Looptworks
- Founded: 2009
- Founder: Scott Hamlin Gary Peck
- Headquarters: Portland, Oregon
- Area served: United States
- Products: bags accessories clothing

= Looptworks =

Looptworks is a Portland, Oregon business that upcycles or re-purposes abandoned, pre-consumer and post-consumer materials into limited-edition products. By re-using the world's pre-consumer excess, the U.S.-based company aims to "break the cycle of waste". The products created by Looptworks primarily focus on bags, accessories and clothing.

It is estimated that a single garment factory can create up to 60,000 pounds (27 metric tons) of textile waste, which normally goes to landfills. Looptworks intends to use that waste to make new products.
"Our intent is to follow the waste stream. We as western society have gone over [to Asia] and asked a lot of people to do favors for us but haven’t considered what the implications are. We have to clean up our mess", according to Scott Hamlin, Looptworks's co-founder.
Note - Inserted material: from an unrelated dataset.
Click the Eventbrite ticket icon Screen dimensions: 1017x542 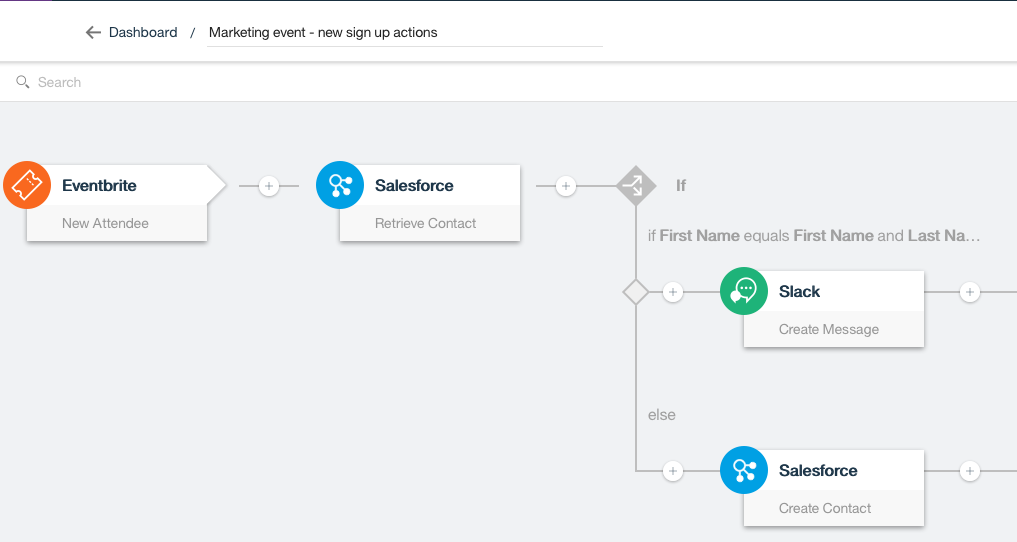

Looptworks intends to call attention to excess and waste, and encourage "thoughtful consumption."

Looptworks's designs will change frequently, as sources of supply vary, making each design effectively a "limited edition", which the company hopes adds to the attraction for some consumers.

Looptworks will have a much quicker design cycle than most apparel makers with an estimated 9 weeks as opposed to 54 weeks.

Looptworks has introduced "laptop sleeves" constructed from a wetsuit factory's scrap neoprene.

According to Ariel Schwartz of Fast Company: "Looptworks isn't the first company to manufacture upcycled goods-but it is the first clothing line to exclusively use textile waste that would otherwise end up in the garbage."

==Sponsorship==
Looptworks was the official supplier and sponsor of the Cascadia official soccer team during June 2014 - May 2018.